# Exercise details
Below this line is a set of entries; quote exactly the lines from the line that contains "This screenshot has width=1204, height=904." to the line that contains "Click the disclosure", both lines included.

# Records supplied
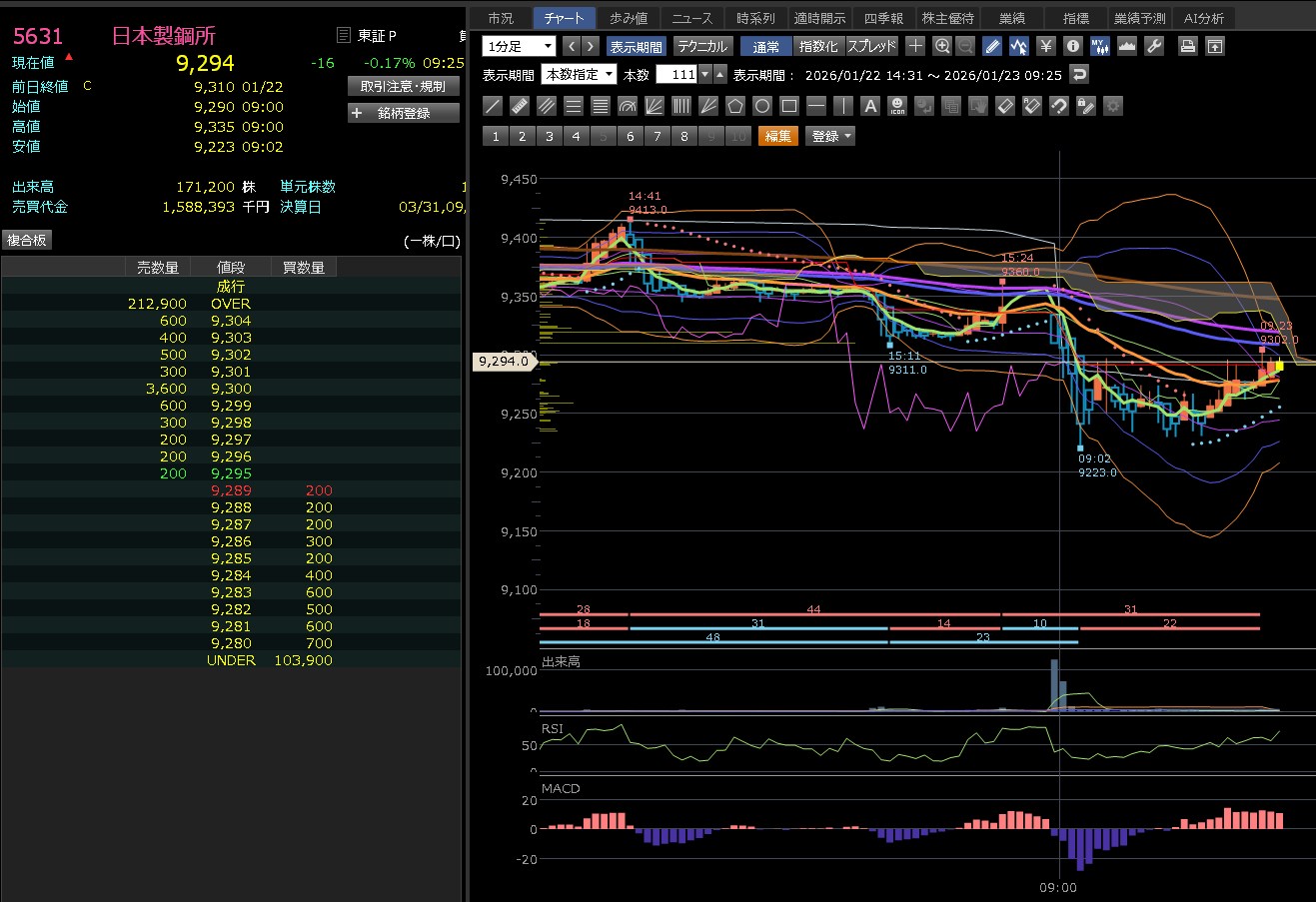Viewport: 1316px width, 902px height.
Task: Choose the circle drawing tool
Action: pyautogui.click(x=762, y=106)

...

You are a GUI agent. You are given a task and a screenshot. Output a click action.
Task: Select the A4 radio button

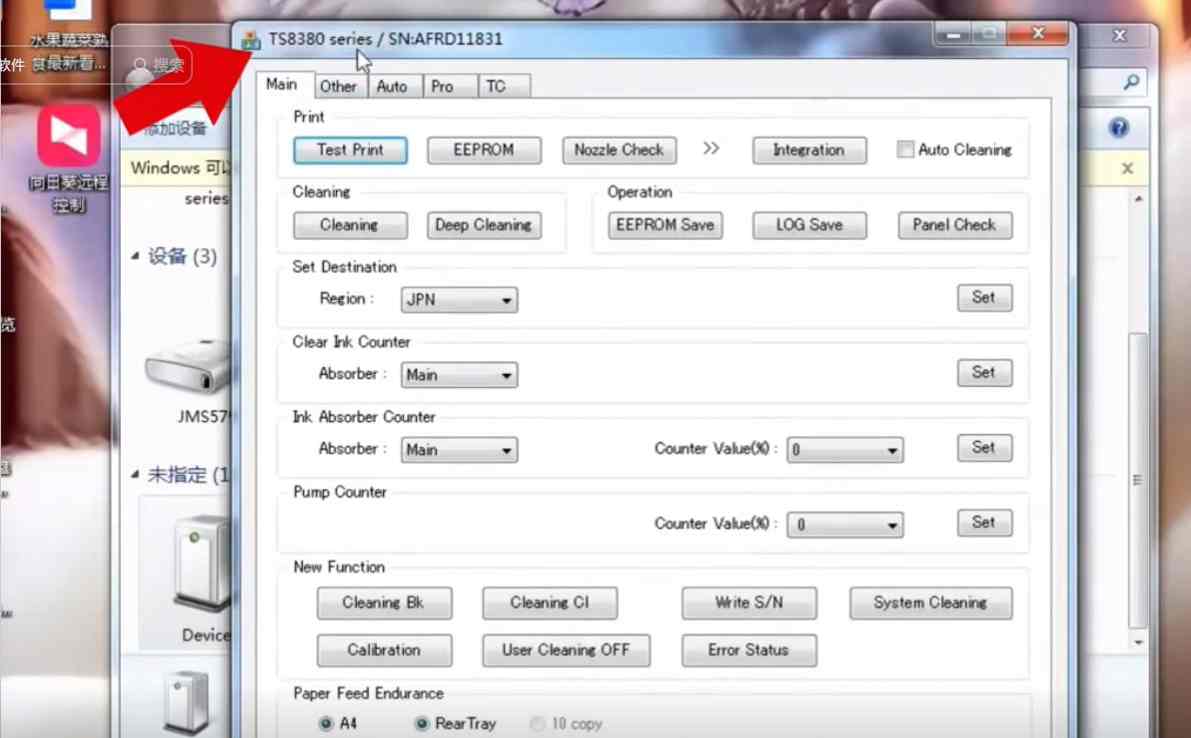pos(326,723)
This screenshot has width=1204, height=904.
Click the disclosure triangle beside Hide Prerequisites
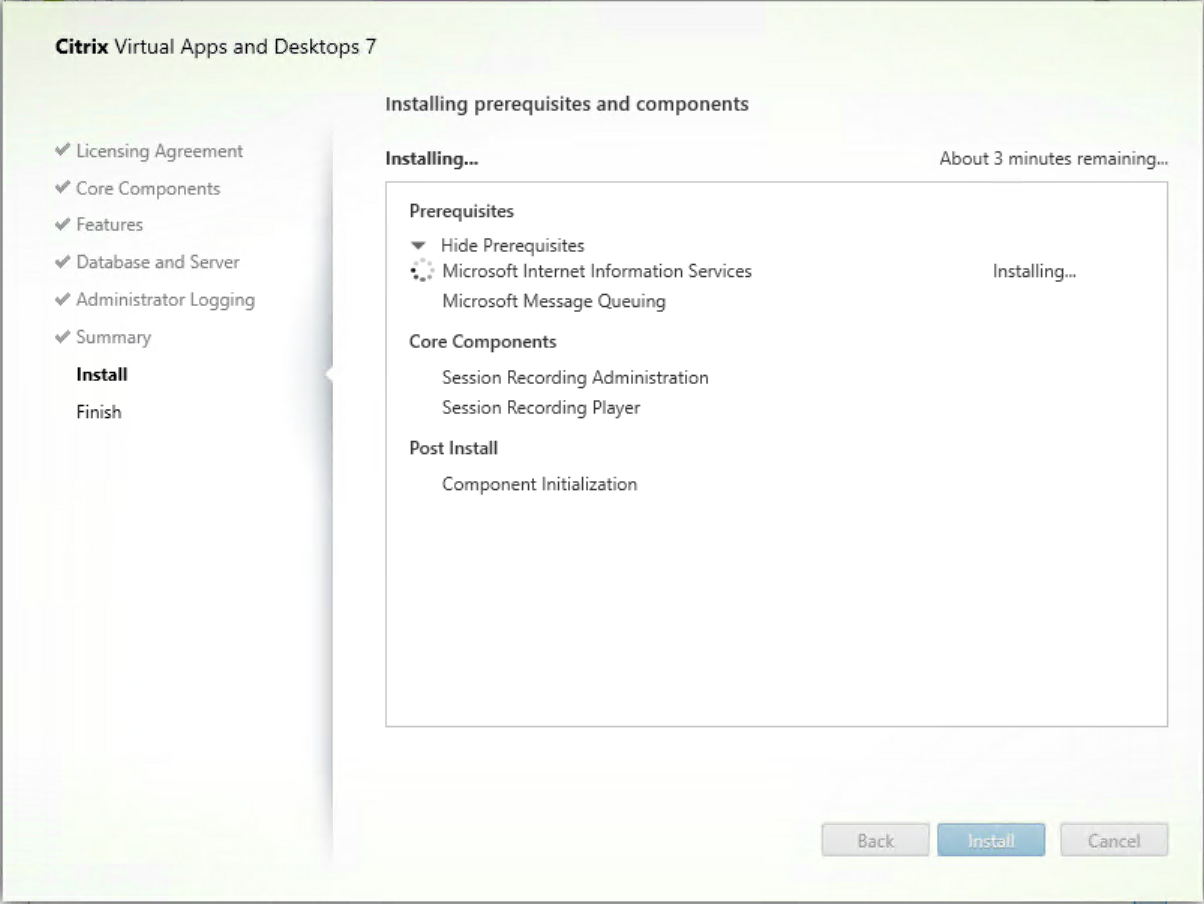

--

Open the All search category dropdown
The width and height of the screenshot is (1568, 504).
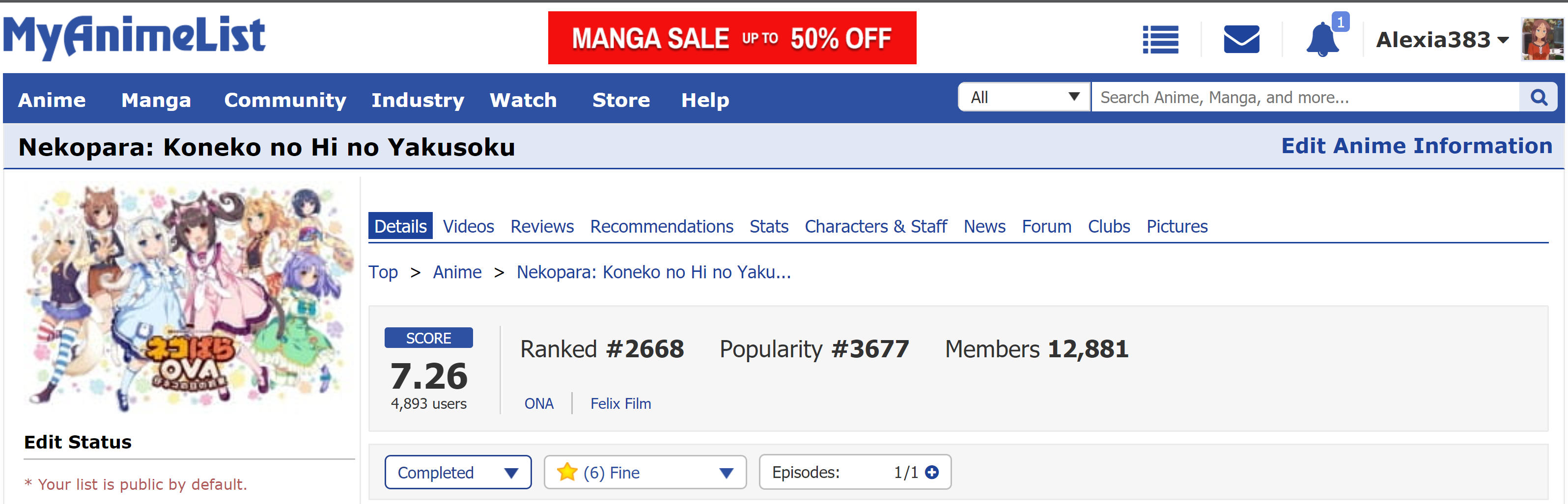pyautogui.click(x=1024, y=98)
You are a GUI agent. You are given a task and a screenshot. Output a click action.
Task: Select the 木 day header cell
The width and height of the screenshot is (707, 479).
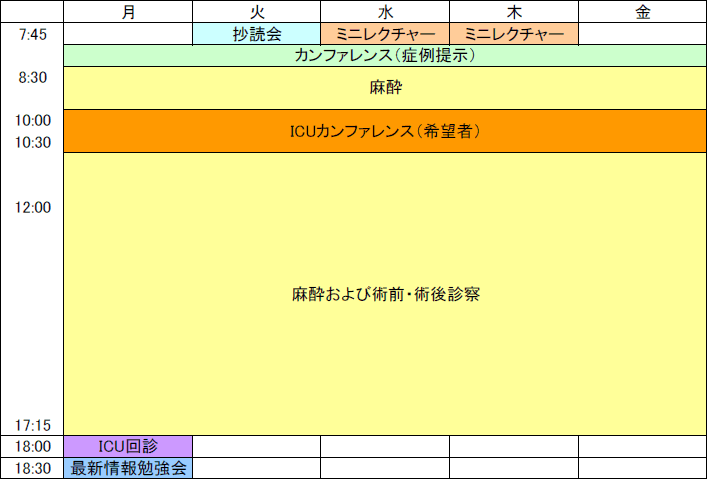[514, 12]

# Exercise output
This screenshot has width=1204, height=904.
Click the disclosure triangle beside Hide Prerequisites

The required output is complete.